This sounds like a stupid question, but it seems to me that based on several debates currently ongoing, it is becoming an increasingly valid one. Two specific discussions come immediately to mind.
First, last week there was quite the kerfuffle over at TechCrunch over the actions of a competitor to a company reviewed by Mike Arrington.
(Pointless aside: I have noticed recently that Neville Hobson uses the word kerfuffle frequently and it has become a new favorite of mine, especially as it relates to the blogosphere. And even though this is my second mention of Neville today, he does not pay me a cent for the mentions — which is probably good since I’m certain he has more, better readership than I.)
In a nutshell, a company named Spinvox was reviewed on TechCrunch and offered a limited number of free accounts to readers of that blog. In order to claim the freebie, readers had to post their email address in the comments. Seeking to take advantage of the situation, a competitor named Simulscribe had their CEO email the same folks offering a free account on their system.
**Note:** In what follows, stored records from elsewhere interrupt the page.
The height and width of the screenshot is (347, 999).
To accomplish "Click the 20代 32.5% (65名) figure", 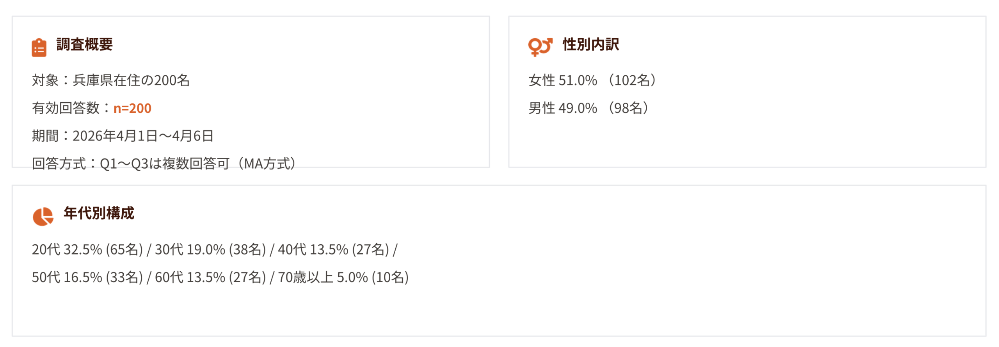I will tap(87, 249).

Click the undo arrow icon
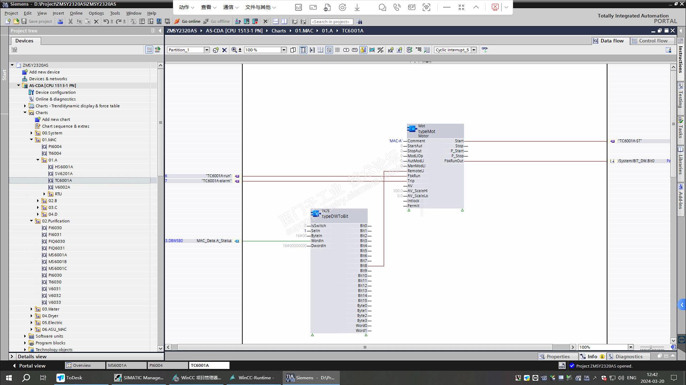pos(106,21)
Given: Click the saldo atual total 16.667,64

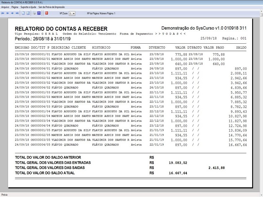Looking at the screenshot, I should (x=178, y=173).
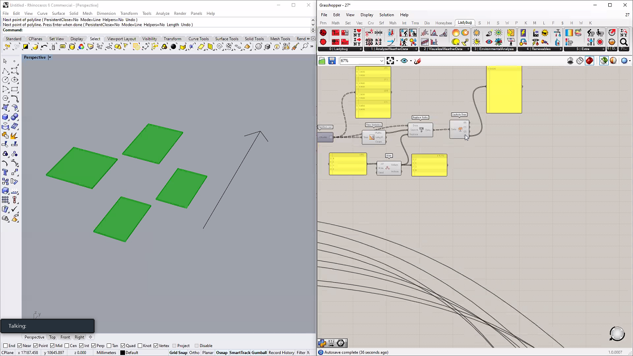633x356 pixels.
Task: Click the Zoom Extents icon in canvas toolbar
Action: pos(390,61)
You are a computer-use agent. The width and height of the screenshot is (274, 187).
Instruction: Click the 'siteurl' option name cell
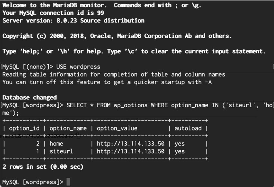[x=61, y=151]
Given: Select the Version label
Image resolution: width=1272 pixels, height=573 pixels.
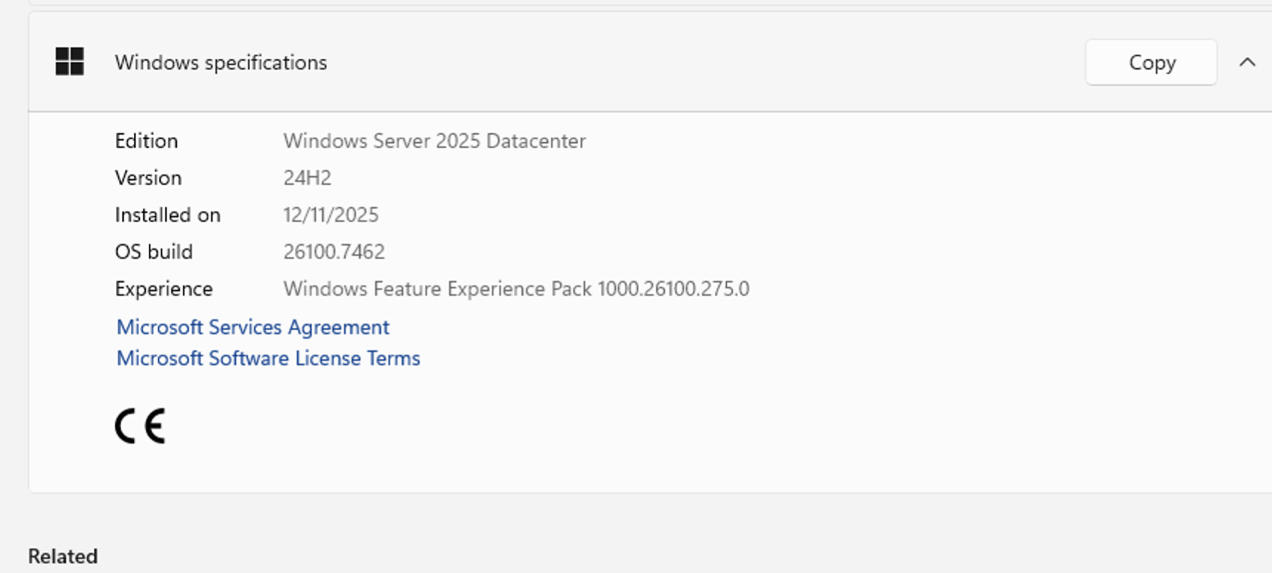Looking at the screenshot, I should click(x=148, y=178).
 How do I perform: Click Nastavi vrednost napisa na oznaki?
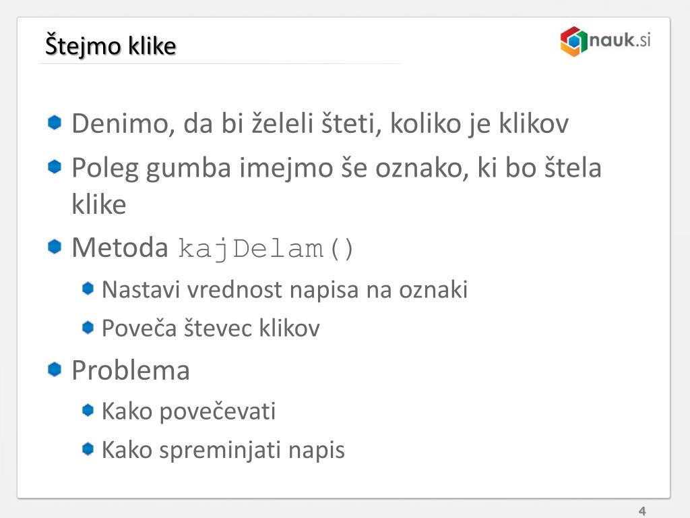(x=284, y=290)
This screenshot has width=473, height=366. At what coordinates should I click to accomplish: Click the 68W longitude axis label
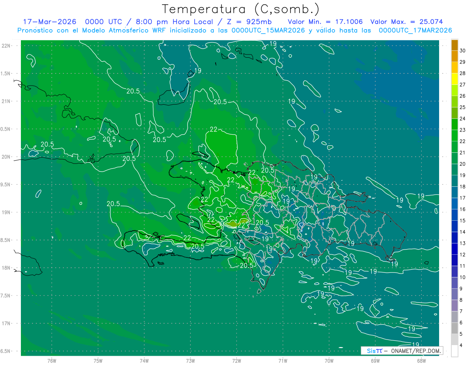pyautogui.click(x=421, y=361)

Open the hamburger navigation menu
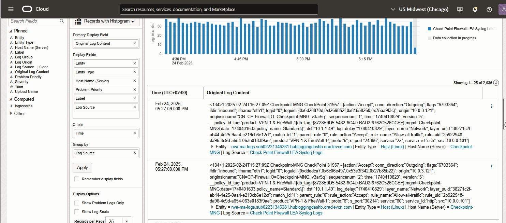click(11, 9)
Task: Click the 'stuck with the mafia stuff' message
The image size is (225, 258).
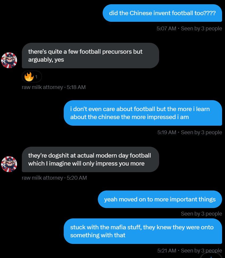Action: (143, 231)
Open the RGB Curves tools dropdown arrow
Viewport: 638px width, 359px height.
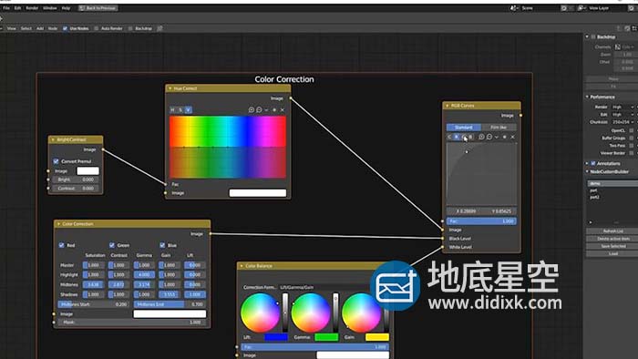pos(497,137)
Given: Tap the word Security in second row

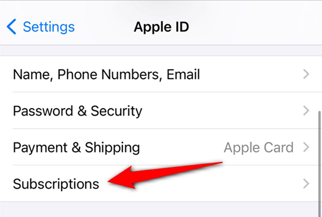Looking at the screenshot, I should click(x=116, y=111).
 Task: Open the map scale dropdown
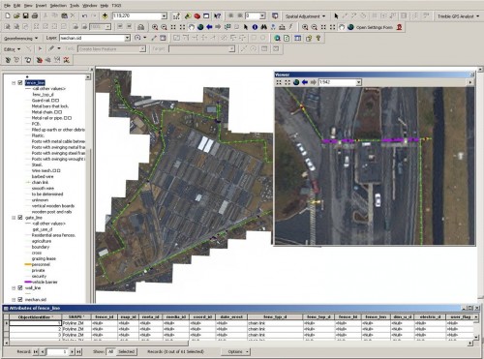pyautogui.click(x=164, y=15)
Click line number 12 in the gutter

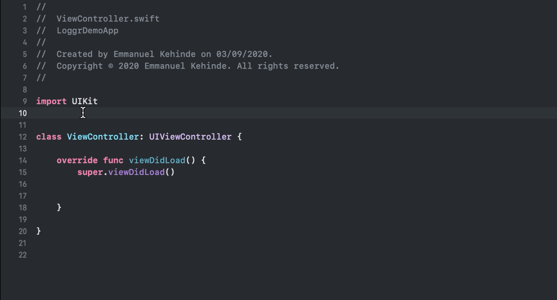point(23,137)
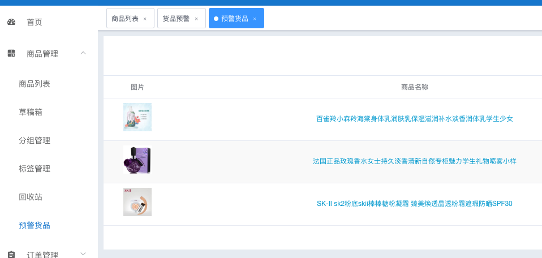Close the 货品预警 tab
Image resolution: width=542 pixels, height=258 pixels.
[x=196, y=19]
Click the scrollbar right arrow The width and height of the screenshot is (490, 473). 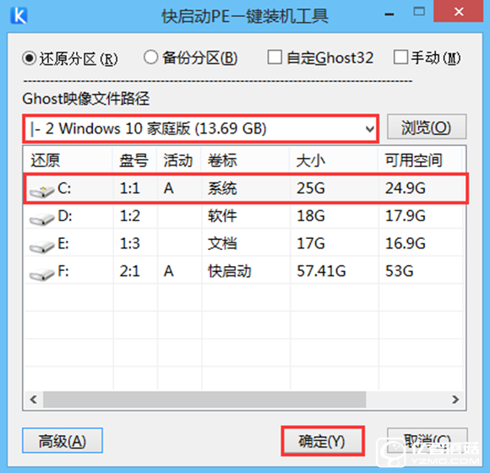(455, 400)
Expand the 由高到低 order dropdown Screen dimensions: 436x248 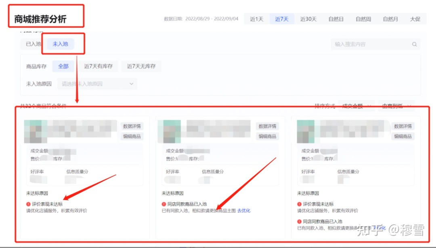[397, 106]
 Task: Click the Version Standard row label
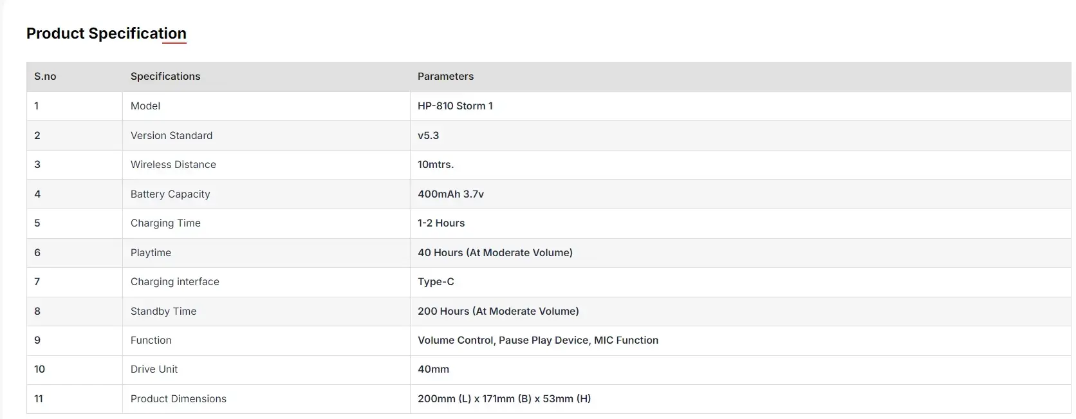click(171, 136)
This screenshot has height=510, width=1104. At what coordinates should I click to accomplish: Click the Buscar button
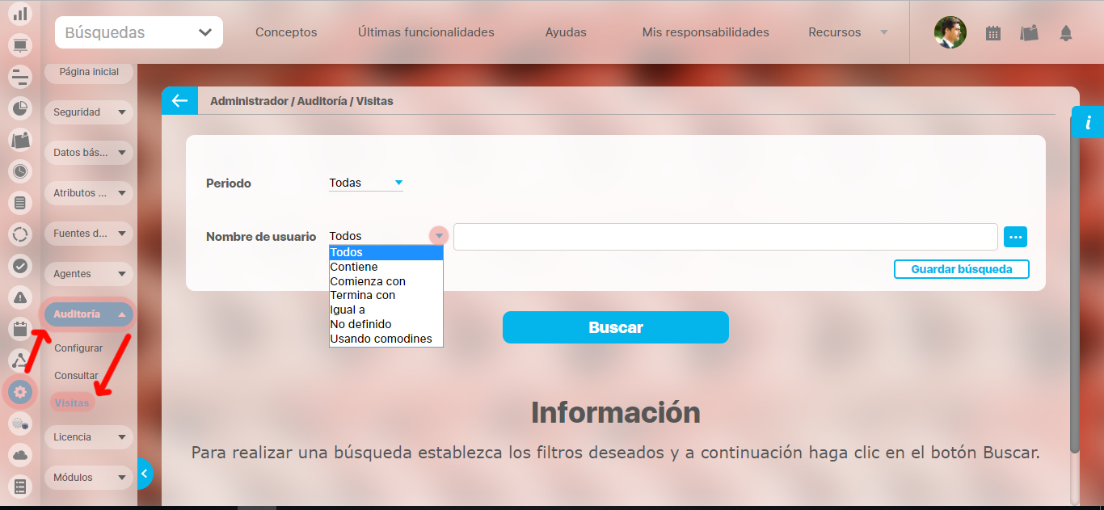point(615,327)
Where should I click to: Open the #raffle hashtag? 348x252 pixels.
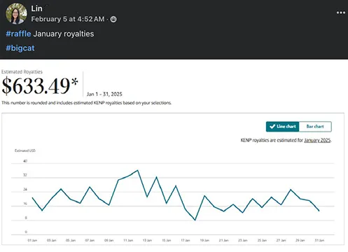point(18,34)
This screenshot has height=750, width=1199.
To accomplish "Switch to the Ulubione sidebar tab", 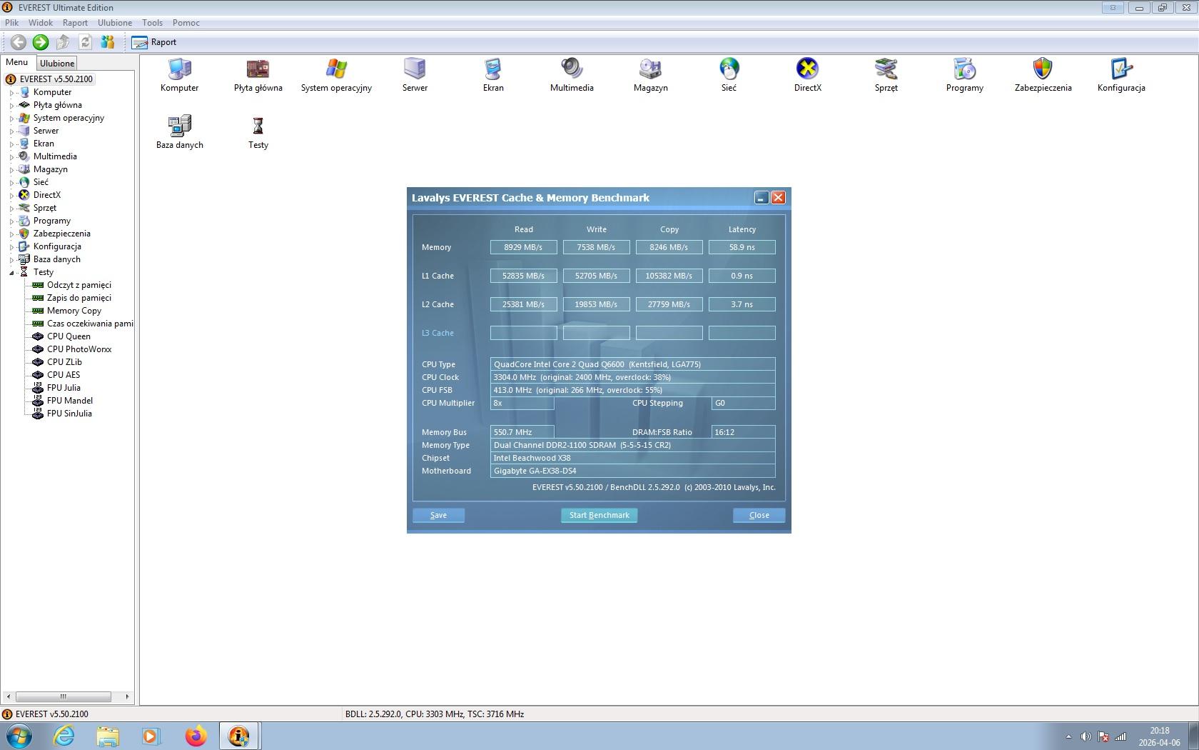I will pos(57,64).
A vigorous debate broke out after Arrington slammed Simulscribe for "boldly spamming" his readers. Perhaps what really set him off was the subject of the SimulScribe email ("Free Trial from TechCrunch"). Some commenters argued it was merely a good guerilla marketing tactic, while others concurred it was blatant spamming. As it often does when the question of spam arises, the comments became quite vitriolic.
Now today comes news that Wikipedia is attempting to fight link spam on its property by instructing search engines not to pay attention to outbound links anywhere on its site (in tech terms, using a "nofollow" tag on all such links). Many are praising this decision, but others are raising questions. Nicholas Carr questions the move, however, and notes that others have concerns as well.
I wonder, though, if it could also have the effect of reinforcing Wikipedia’s hegemony over search results. The sources cited in Wikipedia, many of which are original sources, will no longer get credit for their appearance there, which should cause at least a little downward pressure in their own search rankings (hence providing a little more upward pressure, relatively speaking, for Wikipedia’s articles).
And even among those who agree with the move, some wonder whether there ought not be a way to separate the spam from the legitimate links. But inevitably a debate will arise over how to make that determination. There will be many cases where the verdict will be uniform, but in many others there will be dispute. At the end of the day, of course, it will be Wikipedia’s decision to make (as it is for all site owners), but the implications could well be broad for the community as a whole.
Ultimately, spam ends up being entirely in the eye of the beholder. Or as former Supreme Court Justice Potter Stewart wrote in a famous 1964 opinion where he couldn’t assign a specific definition for pornography: "I know it when I see it."